*** The data Section Begins ***
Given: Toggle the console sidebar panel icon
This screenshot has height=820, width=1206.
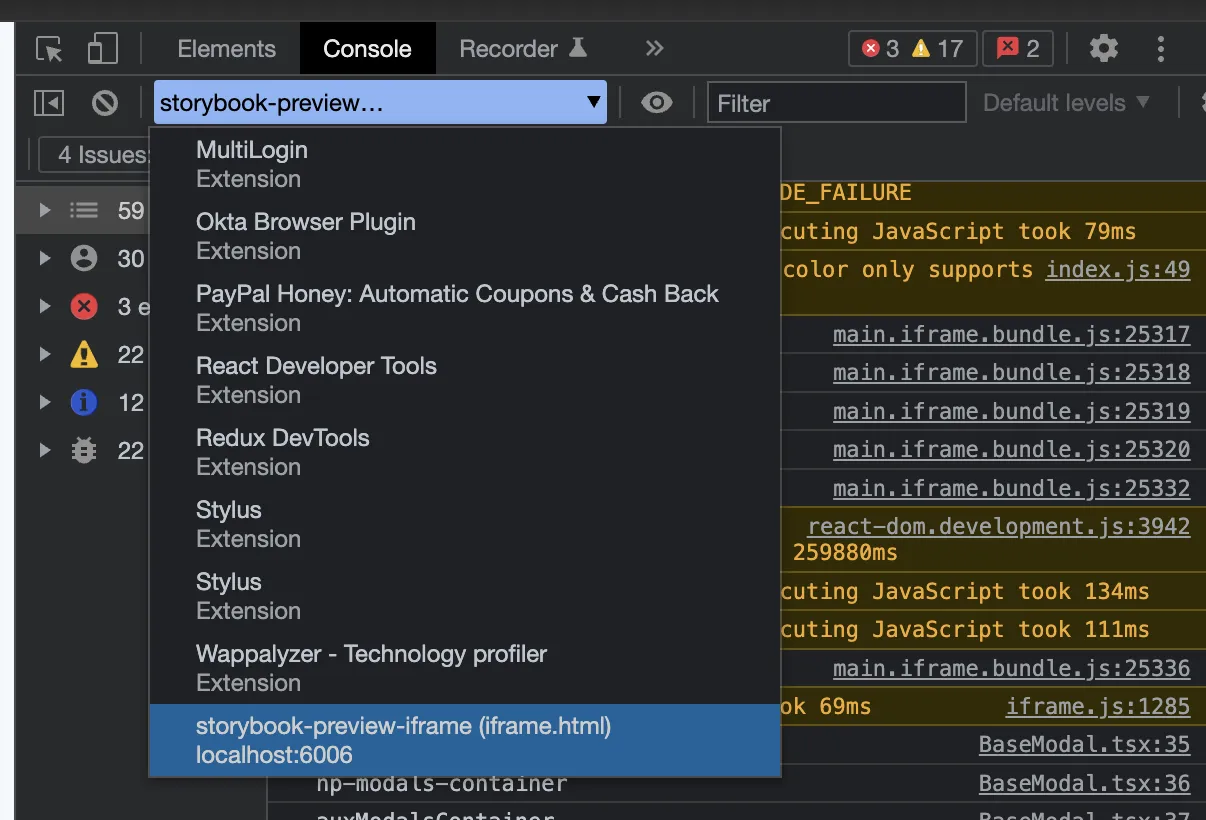Looking at the screenshot, I should tap(49, 103).
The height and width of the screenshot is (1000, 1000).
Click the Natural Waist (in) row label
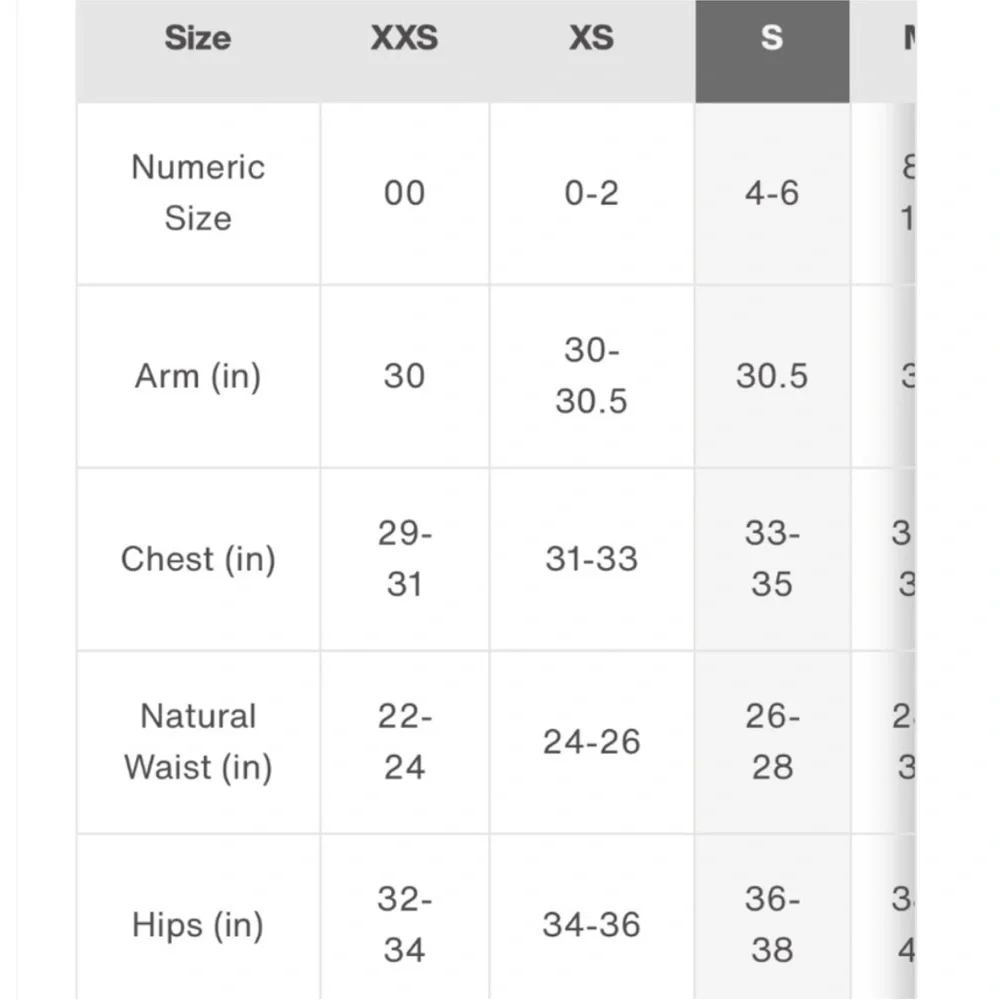198,742
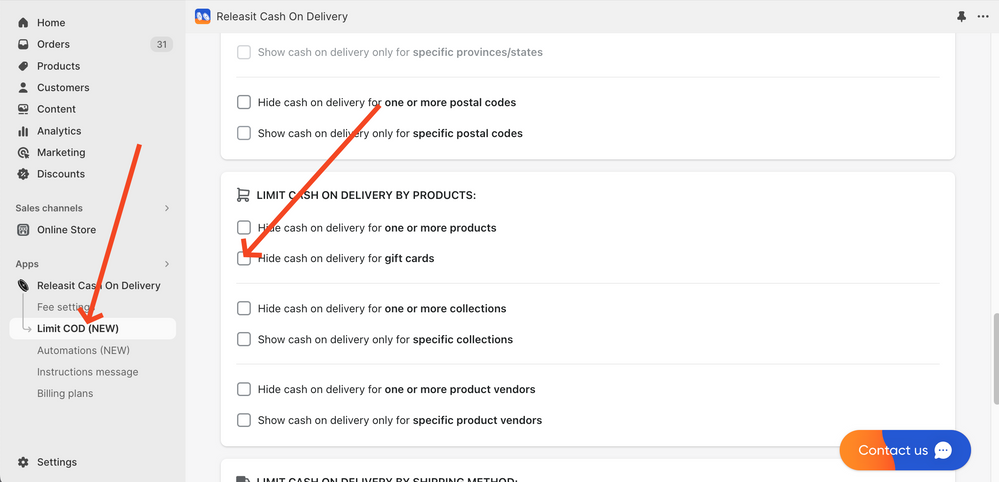
Task: Click the Discounts badge icon
Action: point(23,174)
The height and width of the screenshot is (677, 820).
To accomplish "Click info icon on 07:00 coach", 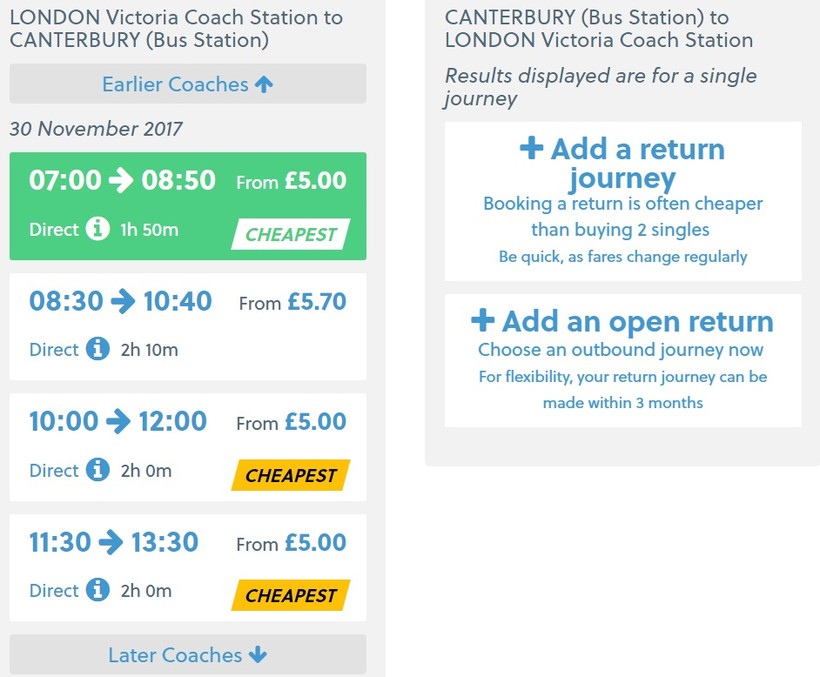I will tap(97, 229).
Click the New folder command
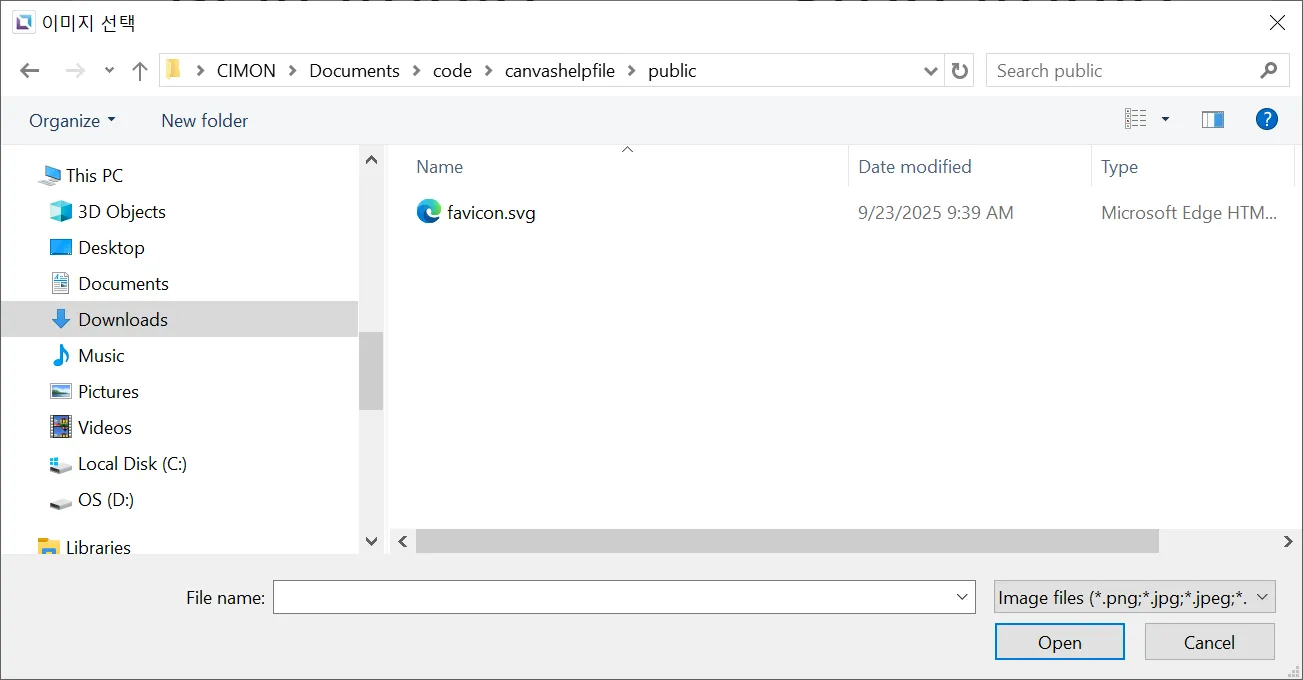The image size is (1303, 680). click(204, 121)
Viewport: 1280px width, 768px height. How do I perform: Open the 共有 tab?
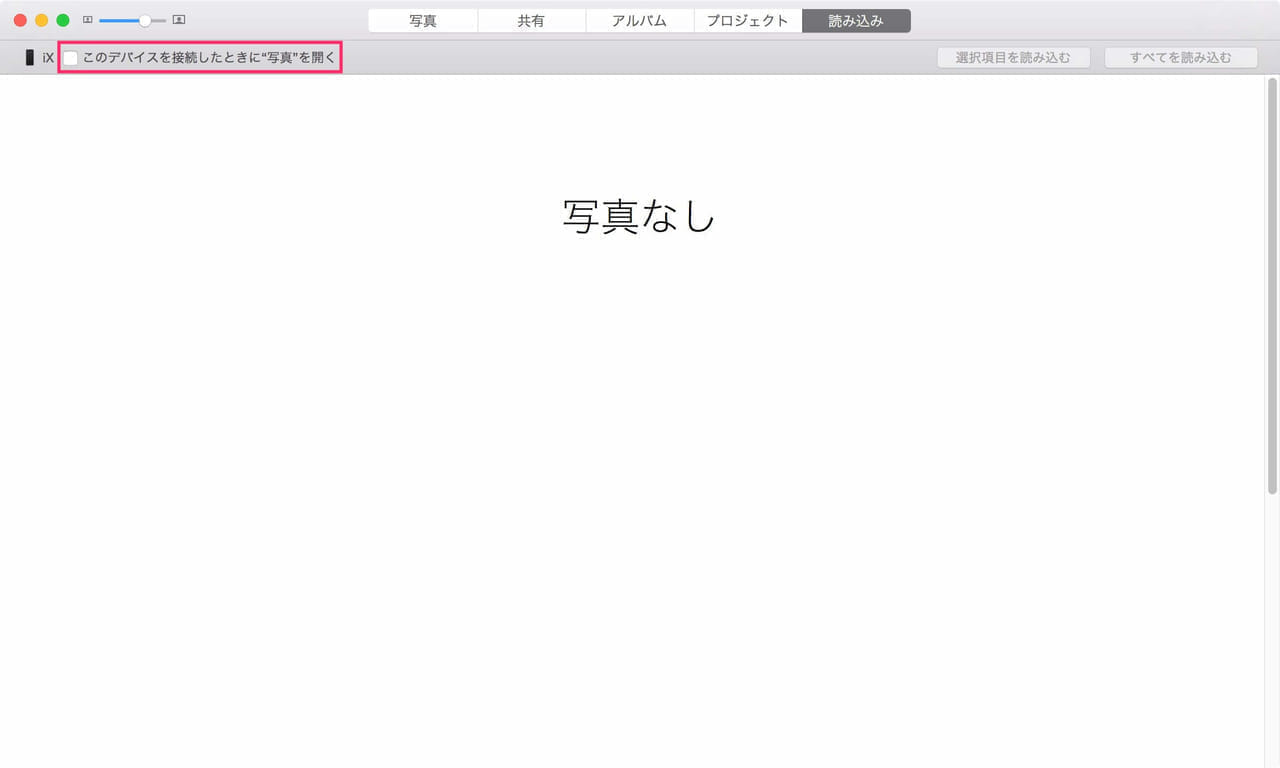coord(531,21)
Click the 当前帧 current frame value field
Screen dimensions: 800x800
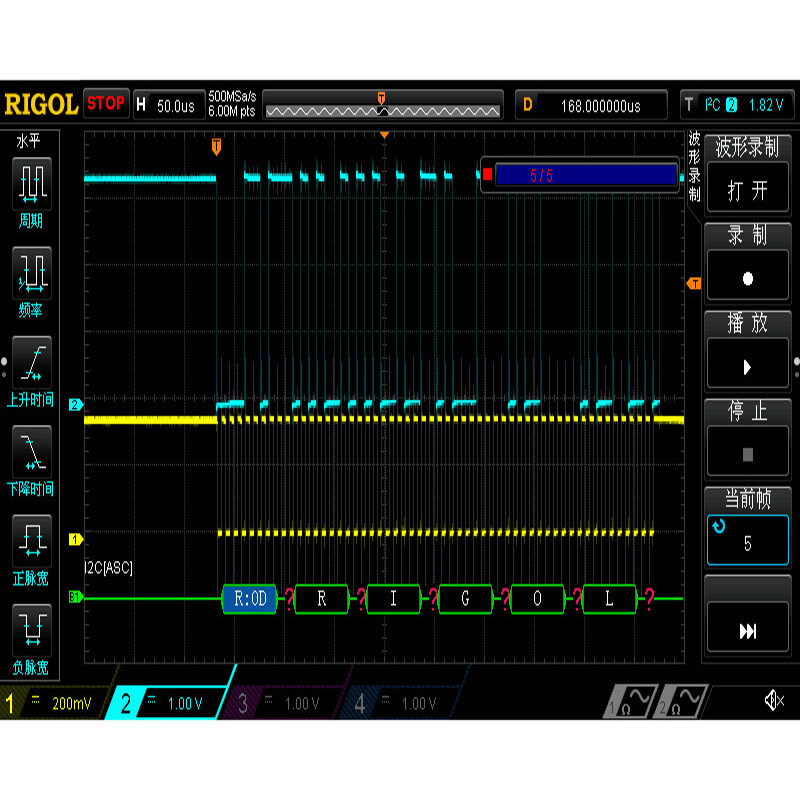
*** The data Section Ends ***
**Work task**
Where the line containing "Click the 当前帧 current frame value field" appears in the entries above, start there and set down every line exactly through the last one, inclusive; omit pictures.

**Result of the task**
Click the 当前帧 current frame value field
Screen dimensions: 800x800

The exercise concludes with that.